ALEXIS MADRIGAL: They can hit, for example, L to laugh, and they can just keep hitting the L to do that. So it’s like –
[SOUND OF SAMANTHA WEST LAUGHING]
But the idea is that the operator gets really good at using these little conversational asides, in order to like make the conversation feel natural. So another example, you hit the = sign and say, “Exactly.” Hit the = sign, exactly.
CHRIS NEARY: While cyborg Samantha West may be unsettling to contemplate, Madrigal says he found versions of Samantha West that were, if not honest, at least more honest. And some of the companies who sell Samantha-like systems claim it can prevent fraud.
ALEXIS MADRIGAL: And the reason is when you have a bunch of call center workers, where the turnover is like 400 percent, multiple times the turnover at a fast food restaurant, you've got people whose incentives do not necessarily line with always saying exactly the right thing. I mean, these are people who are living pretty close to the edge of survival, making ends meet, and you’ve got their managers relentlessly flogging them, trying to get them to make more sales.
And so, what you have is people sometimes, say, don't read all the disclosures that they’re supposed to read because they know it'll take too much time and they might lose a sale.
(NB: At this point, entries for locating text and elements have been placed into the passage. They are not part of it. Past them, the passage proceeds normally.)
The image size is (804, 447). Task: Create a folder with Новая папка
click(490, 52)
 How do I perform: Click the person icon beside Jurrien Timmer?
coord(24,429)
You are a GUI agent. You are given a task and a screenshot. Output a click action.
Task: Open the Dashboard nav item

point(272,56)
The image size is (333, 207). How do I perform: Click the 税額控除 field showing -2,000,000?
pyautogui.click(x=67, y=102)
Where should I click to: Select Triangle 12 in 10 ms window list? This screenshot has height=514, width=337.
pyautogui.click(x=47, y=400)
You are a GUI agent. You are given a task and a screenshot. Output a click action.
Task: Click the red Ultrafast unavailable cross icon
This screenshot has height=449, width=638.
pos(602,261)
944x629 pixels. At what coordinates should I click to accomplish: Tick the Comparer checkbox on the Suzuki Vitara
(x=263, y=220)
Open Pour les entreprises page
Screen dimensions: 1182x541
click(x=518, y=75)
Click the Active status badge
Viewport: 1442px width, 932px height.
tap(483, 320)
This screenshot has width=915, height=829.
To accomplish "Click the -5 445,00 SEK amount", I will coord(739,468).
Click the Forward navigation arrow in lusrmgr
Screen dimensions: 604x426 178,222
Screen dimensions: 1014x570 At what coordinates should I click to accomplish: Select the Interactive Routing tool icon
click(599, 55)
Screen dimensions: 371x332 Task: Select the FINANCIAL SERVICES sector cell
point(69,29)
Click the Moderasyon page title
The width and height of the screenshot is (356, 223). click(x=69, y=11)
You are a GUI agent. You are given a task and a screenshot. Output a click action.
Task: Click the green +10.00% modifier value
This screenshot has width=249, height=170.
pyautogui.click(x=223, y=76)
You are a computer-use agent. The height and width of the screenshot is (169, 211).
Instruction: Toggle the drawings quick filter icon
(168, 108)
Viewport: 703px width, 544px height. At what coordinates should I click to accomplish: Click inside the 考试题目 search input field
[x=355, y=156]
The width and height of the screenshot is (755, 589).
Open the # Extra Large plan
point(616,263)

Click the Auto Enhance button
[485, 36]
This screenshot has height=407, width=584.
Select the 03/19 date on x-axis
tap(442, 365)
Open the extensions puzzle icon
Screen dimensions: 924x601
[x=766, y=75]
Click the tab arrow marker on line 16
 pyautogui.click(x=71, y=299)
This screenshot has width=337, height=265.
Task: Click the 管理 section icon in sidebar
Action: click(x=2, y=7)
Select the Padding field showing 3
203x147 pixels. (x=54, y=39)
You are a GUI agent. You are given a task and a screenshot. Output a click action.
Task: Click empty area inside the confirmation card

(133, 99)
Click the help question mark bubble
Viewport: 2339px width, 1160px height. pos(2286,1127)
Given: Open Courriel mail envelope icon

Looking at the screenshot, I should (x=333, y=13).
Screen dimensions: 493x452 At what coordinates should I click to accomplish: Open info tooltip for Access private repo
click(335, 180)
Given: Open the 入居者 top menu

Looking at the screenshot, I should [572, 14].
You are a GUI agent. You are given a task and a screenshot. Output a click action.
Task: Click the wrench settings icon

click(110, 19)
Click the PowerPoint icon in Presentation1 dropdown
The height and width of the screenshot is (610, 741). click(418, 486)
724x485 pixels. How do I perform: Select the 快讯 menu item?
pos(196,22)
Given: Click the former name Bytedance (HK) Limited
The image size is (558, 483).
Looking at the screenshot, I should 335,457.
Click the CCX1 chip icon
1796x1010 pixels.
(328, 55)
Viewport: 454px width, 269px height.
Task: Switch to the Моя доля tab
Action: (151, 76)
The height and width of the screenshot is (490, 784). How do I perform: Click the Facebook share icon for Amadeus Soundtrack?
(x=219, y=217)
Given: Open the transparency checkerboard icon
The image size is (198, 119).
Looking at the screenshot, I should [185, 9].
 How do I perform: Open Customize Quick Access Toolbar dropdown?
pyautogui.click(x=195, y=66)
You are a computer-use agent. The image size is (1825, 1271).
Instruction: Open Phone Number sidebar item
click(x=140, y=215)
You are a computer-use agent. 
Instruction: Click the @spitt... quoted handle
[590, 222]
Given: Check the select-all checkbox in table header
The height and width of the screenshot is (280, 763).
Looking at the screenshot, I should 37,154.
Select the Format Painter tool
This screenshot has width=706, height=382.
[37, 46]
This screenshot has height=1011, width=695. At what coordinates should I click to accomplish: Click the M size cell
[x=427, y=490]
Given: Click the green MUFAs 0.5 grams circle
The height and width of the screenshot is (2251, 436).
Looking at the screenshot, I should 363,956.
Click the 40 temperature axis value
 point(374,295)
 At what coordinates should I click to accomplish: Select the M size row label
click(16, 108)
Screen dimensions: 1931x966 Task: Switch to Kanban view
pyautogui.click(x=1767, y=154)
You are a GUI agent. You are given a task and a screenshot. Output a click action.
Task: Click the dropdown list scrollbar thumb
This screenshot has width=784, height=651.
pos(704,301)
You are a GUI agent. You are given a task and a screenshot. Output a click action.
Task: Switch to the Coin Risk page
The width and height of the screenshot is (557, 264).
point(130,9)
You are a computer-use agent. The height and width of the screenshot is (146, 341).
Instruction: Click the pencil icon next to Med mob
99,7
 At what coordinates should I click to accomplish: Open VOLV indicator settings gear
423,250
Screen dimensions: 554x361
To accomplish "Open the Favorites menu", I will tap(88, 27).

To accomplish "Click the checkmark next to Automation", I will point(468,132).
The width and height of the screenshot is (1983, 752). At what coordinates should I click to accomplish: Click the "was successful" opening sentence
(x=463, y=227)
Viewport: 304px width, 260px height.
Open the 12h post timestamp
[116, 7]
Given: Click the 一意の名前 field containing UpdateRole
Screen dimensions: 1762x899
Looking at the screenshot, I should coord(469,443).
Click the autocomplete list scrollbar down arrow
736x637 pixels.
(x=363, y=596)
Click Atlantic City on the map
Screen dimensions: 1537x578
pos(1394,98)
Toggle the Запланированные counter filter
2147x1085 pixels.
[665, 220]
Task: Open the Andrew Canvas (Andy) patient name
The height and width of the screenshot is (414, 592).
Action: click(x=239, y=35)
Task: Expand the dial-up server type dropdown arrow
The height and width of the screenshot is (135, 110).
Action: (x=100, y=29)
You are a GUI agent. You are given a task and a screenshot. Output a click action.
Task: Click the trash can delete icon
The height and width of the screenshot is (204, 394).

And so, the big pitch, actually, for a lot - particularly the American-based companies that sell this technology - is that every single thing will be said exactly as the script wanted it said.
CHRIS NEARY: Madrigal has great sympathy for telemarketers. When he was a teenager, he was a telemarketer, a bad one.
ALEXIS MADRIGAL: The voice that you’re hearing now did not sell many people in like Macon, Georgia on material safety data sheet software, but there was another woman who worked there named Kimberly who was just absolutely fantastic at the sales game. If we had had access to this technology at that time, I can tell you I would have loved to press all the buttons using Kimberly's melodious voice. And I think people forget that on the other side of a telemarketing call is some person who’s been sitting in a call dialing for dollars for ten hours.
What really got me interested in this whole system of prerecorded audio is that maybe it's better for those workers, because I do think that psychologically people have a really hard time imagining what it would be like to be rejected 150 times a day. It's bad for social animals to experience that.
CHRIS NEARY: But the people getting calls from cyborgs are social animals too. Nobody likes being lied to. And, in fact, the operator behind a Samantha West is free to jump into the conversation at any time and initiate a human-to-human interaction. So there's nothing stopping a righteous operator from making an honest woman of Samantha West. Can that overcome the kind of original sin that you're not talking to another human's voice? I don’t know. If Tommy in Utah is placing the call, is listening to the call, is responding to you live, like are you talking to a human?
[MUSIC UP & UNDER]
We already have automated tutors, diagnosticians and bureaucrats. But we know they’re machines. What if cyborg salespeople like Samantha did come clean? Here’s one of the TIME reporters, Denver Nicks.
DENVER NICKS: You know what would I have done if she had said, yeah, I’m a robot? Anyway, as we were saying [LAUGHS], I don’t know – I don’t know what I would have said. That’s a really – that’s heavy, man. I guess, you know, she was trying to enroll me in health insurance and I would have just said like, oh, you know, thanks for answering my question. I'm sorry I was being such a jerk. I have health insurance. Have a nice day.
CHRIS NEARY: So Samantha West could actually help. Telemarketing is often a scam. What if honesty could be automated? For On the Media, I’m Chris Neary.